A “move-away” occurs when a parent requests the relocation of a child against the other parent’s wishes. How far does the proposed move have to be to be considered a relocation? The distance, or time to travel, must be enough to disrupt the current custodial arrangement.
A parent initiates the request by declaring his or her intent to relocate, but no permission is needed for the parent to move. Implicit in the federal constitutional right to travel is a person’s entitlement to change his or her residence. No impairment of constitutional rights occurs when a court denies a child’s relocation, even if the primary parent is the one leaving. The inquiry is whether the child will be allowed to move with the relocating parent.
The Prime Directive
Some states, like California, force their courts to assume a parent will relocate—with or without the child. The intention of the law is to prevent judges from confronting parents with a Solomonic choice by inquiring whether the parent would move if the child could not come along. Such questioning could coerce a parent to abandon a move.
But the counter effect of this rule is the requesting parent must gamble with his or her custody rights. If the child’s relocation is denied, the child will remain with the nonmoving parent. That is a natural consequence of parents who live in different places, making it impossible to regularly share custody.
Relocation Factors—Generally
Courts and evaluators have developed factors to consider in assessing a move-away request. Although each state may have its own formulation, the similarities are greater than the differences. The common factors are shown in the chart with this article. It is intended as a handy reference to practitioners for every relocation case. Key factors are discussed below.
Motivation to Move
A relocating parent’s judgment in changing a child’s community is a proper inquiry. Certain states, e.g., California, provide a presumptive right to relocate a child when the parent has sole custody, requiring the objecting parent to show the move will be detrimental to the child. Unless aided by a presumptive right to change a child’s residence, the relocating parent must persuade the court to grant the relocation by explaining why the child should be removed from his or her community.

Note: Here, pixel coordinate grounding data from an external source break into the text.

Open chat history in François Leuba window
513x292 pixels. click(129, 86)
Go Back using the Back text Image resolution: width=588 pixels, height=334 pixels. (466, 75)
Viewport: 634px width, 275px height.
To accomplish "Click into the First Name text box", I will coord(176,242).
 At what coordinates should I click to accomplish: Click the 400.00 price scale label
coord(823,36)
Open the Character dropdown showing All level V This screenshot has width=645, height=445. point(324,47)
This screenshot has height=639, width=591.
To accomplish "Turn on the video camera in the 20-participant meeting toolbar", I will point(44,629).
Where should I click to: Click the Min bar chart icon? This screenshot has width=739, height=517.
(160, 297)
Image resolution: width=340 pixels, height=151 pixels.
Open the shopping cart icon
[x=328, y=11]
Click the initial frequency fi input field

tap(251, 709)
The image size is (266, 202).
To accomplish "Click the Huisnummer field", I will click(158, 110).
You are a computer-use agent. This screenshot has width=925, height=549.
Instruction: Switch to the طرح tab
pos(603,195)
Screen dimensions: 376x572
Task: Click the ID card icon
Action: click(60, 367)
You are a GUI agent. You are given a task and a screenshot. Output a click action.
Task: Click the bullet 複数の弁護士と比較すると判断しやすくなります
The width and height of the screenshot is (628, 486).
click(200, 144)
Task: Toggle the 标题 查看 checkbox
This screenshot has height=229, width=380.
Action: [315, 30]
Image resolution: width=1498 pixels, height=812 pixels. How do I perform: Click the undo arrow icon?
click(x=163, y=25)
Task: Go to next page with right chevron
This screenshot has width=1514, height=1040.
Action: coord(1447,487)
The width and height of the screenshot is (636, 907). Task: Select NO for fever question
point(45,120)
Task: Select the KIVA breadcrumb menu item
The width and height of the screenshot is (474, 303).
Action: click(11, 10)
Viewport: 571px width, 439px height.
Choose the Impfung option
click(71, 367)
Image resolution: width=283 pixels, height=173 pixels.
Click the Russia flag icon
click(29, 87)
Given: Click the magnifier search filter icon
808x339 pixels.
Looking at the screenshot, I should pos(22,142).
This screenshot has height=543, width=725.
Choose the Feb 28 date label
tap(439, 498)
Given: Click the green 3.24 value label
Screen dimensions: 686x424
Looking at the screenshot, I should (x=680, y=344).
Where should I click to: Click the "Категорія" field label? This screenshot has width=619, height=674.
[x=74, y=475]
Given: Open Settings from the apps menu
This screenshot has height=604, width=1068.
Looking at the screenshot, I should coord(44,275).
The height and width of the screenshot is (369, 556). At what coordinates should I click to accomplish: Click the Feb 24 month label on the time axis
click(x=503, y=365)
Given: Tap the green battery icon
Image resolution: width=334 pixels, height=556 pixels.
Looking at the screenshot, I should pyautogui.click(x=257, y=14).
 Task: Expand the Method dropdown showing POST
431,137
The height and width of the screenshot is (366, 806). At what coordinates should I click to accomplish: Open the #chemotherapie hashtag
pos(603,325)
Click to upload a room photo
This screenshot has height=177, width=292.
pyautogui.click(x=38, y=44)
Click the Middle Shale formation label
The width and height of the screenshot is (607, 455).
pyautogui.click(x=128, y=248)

Even if a parent’s motivation is legally irrelevant, counsel should still present evidence on why the parent is relocating. A good faith reason is more likely to be accepted by the court than a move made in bad faith. Reasons for a move fall into these categories:
- Economic. Are economic factors, such as a new job or reduced living costs, driving the decision to relocate?
- Family. Will the new community provide the child with greater familial support than is provided by the current environment? Or must the parent care for a close family member who lives in that community?
- DV/Abuse. Are the parent and child leaving to escape an abusive relationship?
- Spite. Does the parent wish to disrupt the other parent’s relationship with the child for no legitimate reason?
The Effect of the Relocation
The best-intentioned moves will still affect the relationship with the left-behind parent. The consideration the relocating parent has given to the decision to move, and the impact it will have, must be investigated. For instance:
- What alternatives to relocation has the requesting parent considered?
- What plans does the parent have to maintain the relationship between the other parent, their child, and any siblings?
- Is the relocating parent willing to provide most school breaks to the left-behind parent?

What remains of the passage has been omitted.